A Delmarva Farmer article (2017-06-06) reported on comments made by Grow & Fortify founder Kevin Atticks before the Governor’s Intergovernmental Commission on Agriculture (GICA) regarding the challenges agritourism and value-added agriculture face as a result of State and local regulations. Conduit Street previously reported on the June 2 GICA meeting and the Delmarva Farmer article provides some additional details on Atticks’ comments. Grow & Fortify is an organization that advocates for agritourism and value-added agriculture.
Atticks called out the need for better education and clarity from local governments. From the Delmarva Farmer article:
If the state wants to boost value-added agriculture, it needs to do a better job helping counties understand where agricultural activity ends and commercial enterprise begins, a regional advocacy organization said last week. …
At the state and local level it’s often unclear what’s allowed or how an [agritourism or value-added agricultural] activity is defined, leaving local regulatory officials guessing. It leads to inconsistent regulatory enforcement across the state and stunts the growth of value-added agriculture, Atticks said.
The article described a hypothetical proposed by Atticks where a lavender farm that wanted to build a barn to host baking classes could be categorized as a commercial activity, triggering food and fire safety regulations and water and septic system requirements. In the article Atticks also stressed that there are times where regulations or prohibitions are needed and that some counties have been working to update their regulations to better address the needs of agritourism and value-added agriculture:
Crackdowns on farm wedding venues have become somewhat popular, Atticks said.

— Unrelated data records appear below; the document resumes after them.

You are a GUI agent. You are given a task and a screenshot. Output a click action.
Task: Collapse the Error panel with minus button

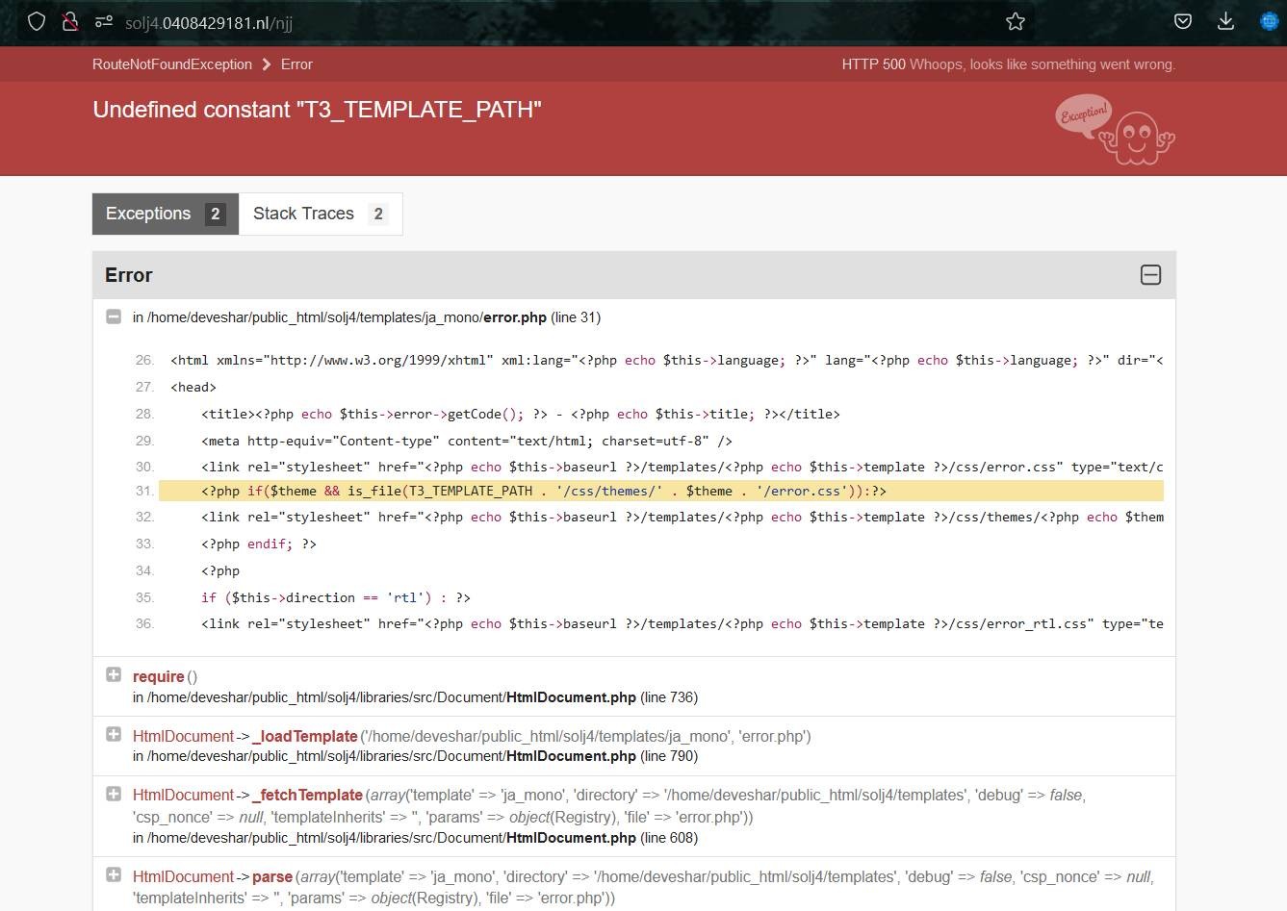click(x=1150, y=275)
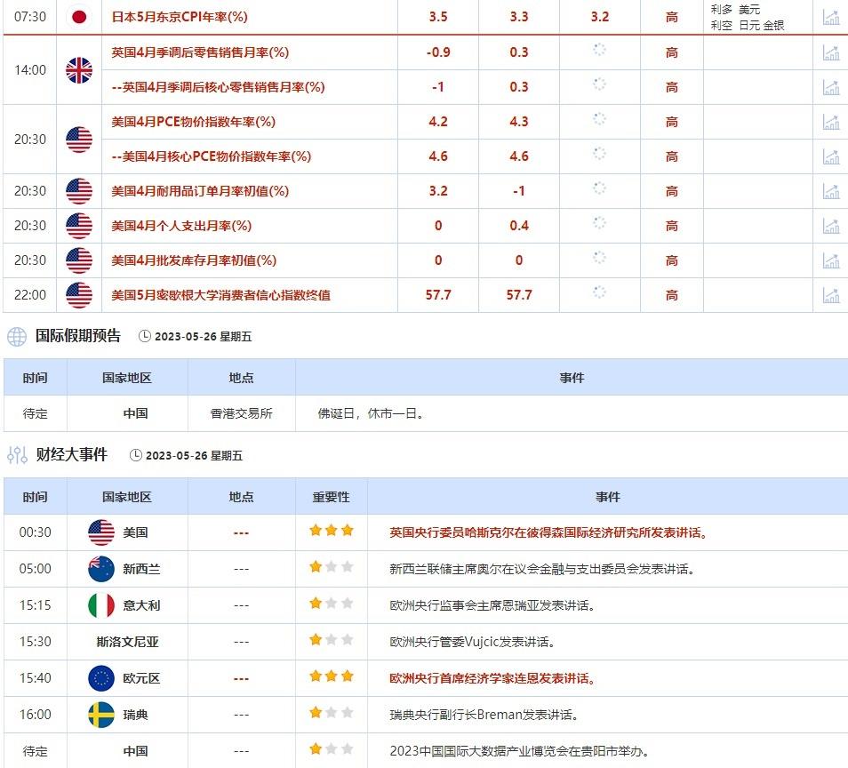Click the EU flag icon for 欧元区
Screen dimensions: 848x768
pos(101,678)
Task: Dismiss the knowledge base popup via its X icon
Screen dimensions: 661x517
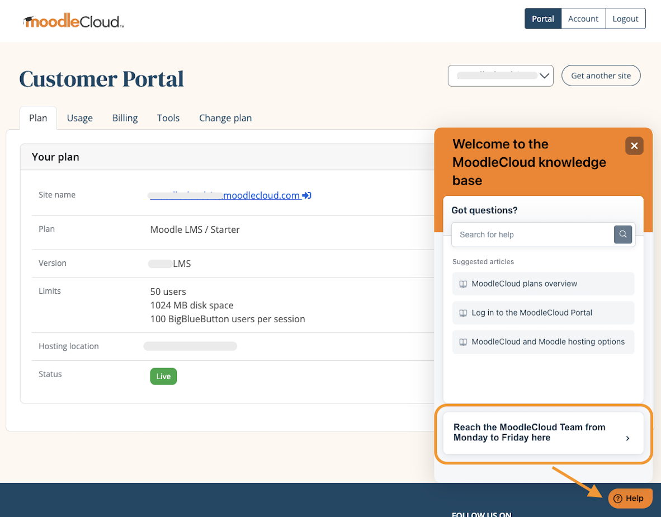Action: coord(634,145)
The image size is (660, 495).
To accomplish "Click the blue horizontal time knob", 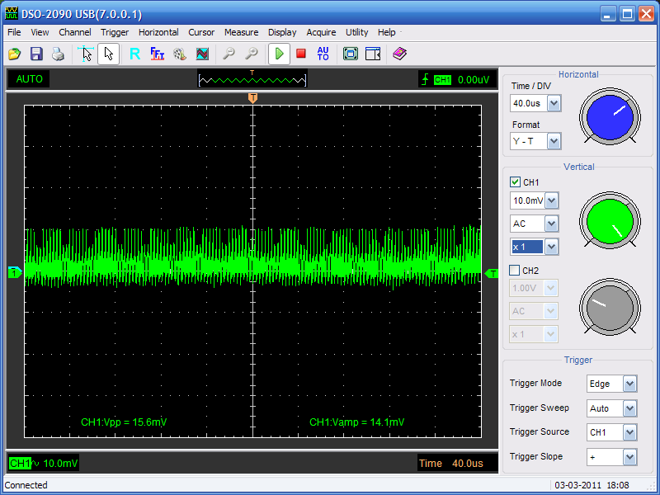I will click(610, 118).
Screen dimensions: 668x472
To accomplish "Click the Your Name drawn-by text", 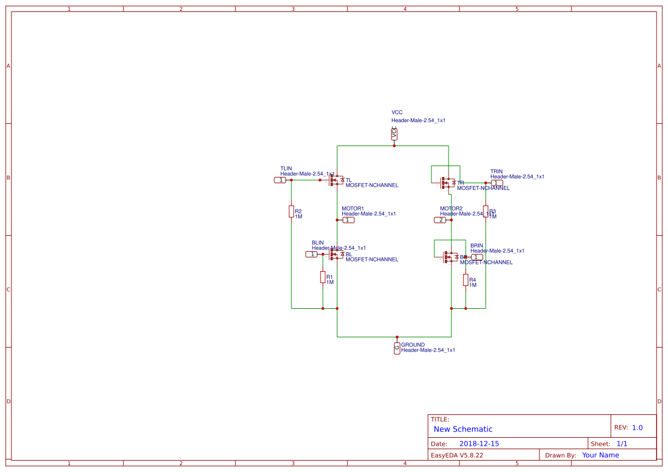I will click(x=600, y=455).
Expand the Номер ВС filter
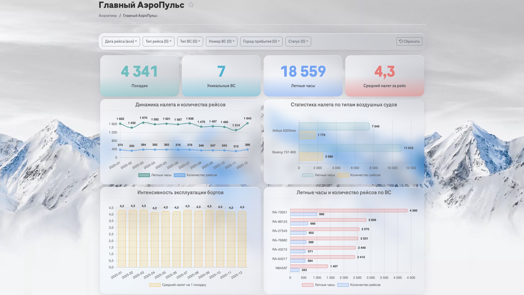The height and width of the screenshot is (295, 524). pyautogui.click(x=221, y=41)
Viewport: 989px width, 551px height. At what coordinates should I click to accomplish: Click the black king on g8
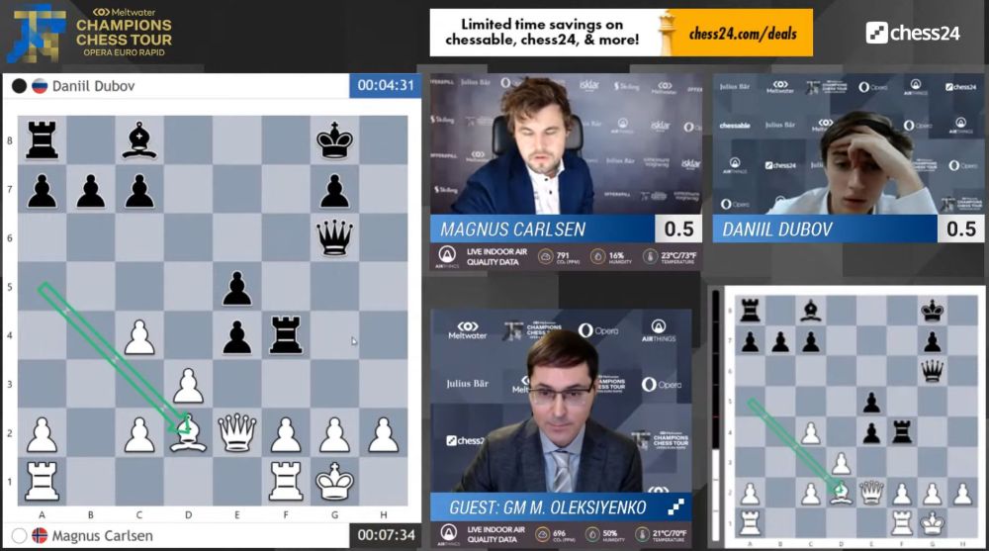[x=334, y=140]
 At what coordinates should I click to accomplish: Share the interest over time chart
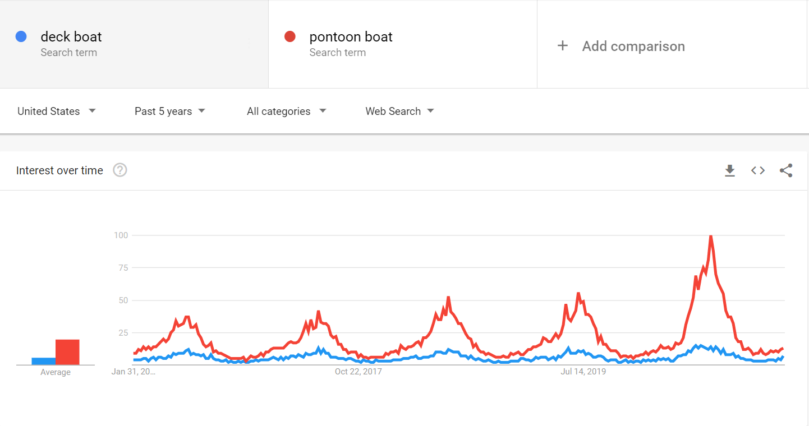point(786,170)
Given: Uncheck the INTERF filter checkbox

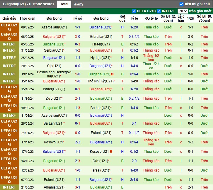Looking at the screenshot, I should click(x=159, y=11).
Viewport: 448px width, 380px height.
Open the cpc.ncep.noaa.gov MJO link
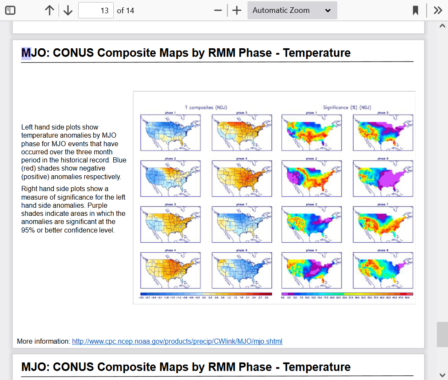(x=177, y=341)
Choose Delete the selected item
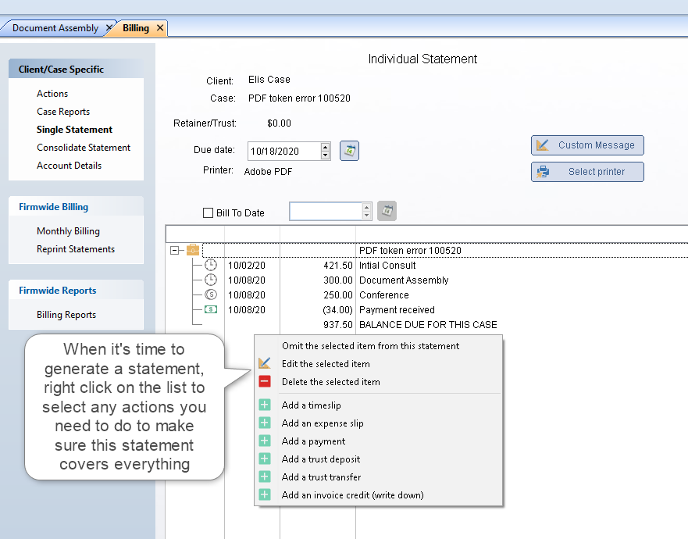The height and width of the screenshot is (539, 688). click(x=330, y=382)
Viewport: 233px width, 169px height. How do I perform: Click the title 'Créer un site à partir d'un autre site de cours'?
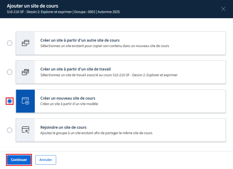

Occasionally, it’s warranted, he said.
“We are not proponents of someone buying a farm and turning it into a wedding venue or a conference center,” he said.
In some situations, counties are taking it upon themselves to ease and clarify their regulatory process for value-added agriculture.
Charles County, for instance, has started looking seriously at the issue, and so has Frederick County, he said.
“Frederick was tough to deal with,” Atticks said.
For four years, the county had no new value-added agricultural businesses. Now, it’s anticipating more than 20, he said.
Atticks will be part of MACo’s June 12th agritourism symposium “Make Agritourism a Bumper Crop in Your County.” The symposium will identify the challenges posed by agritourism both from a regulator and practitioner perspective and will hold facilitated discussions to propose potential solutions to those challenges. For further information on the symposium click here.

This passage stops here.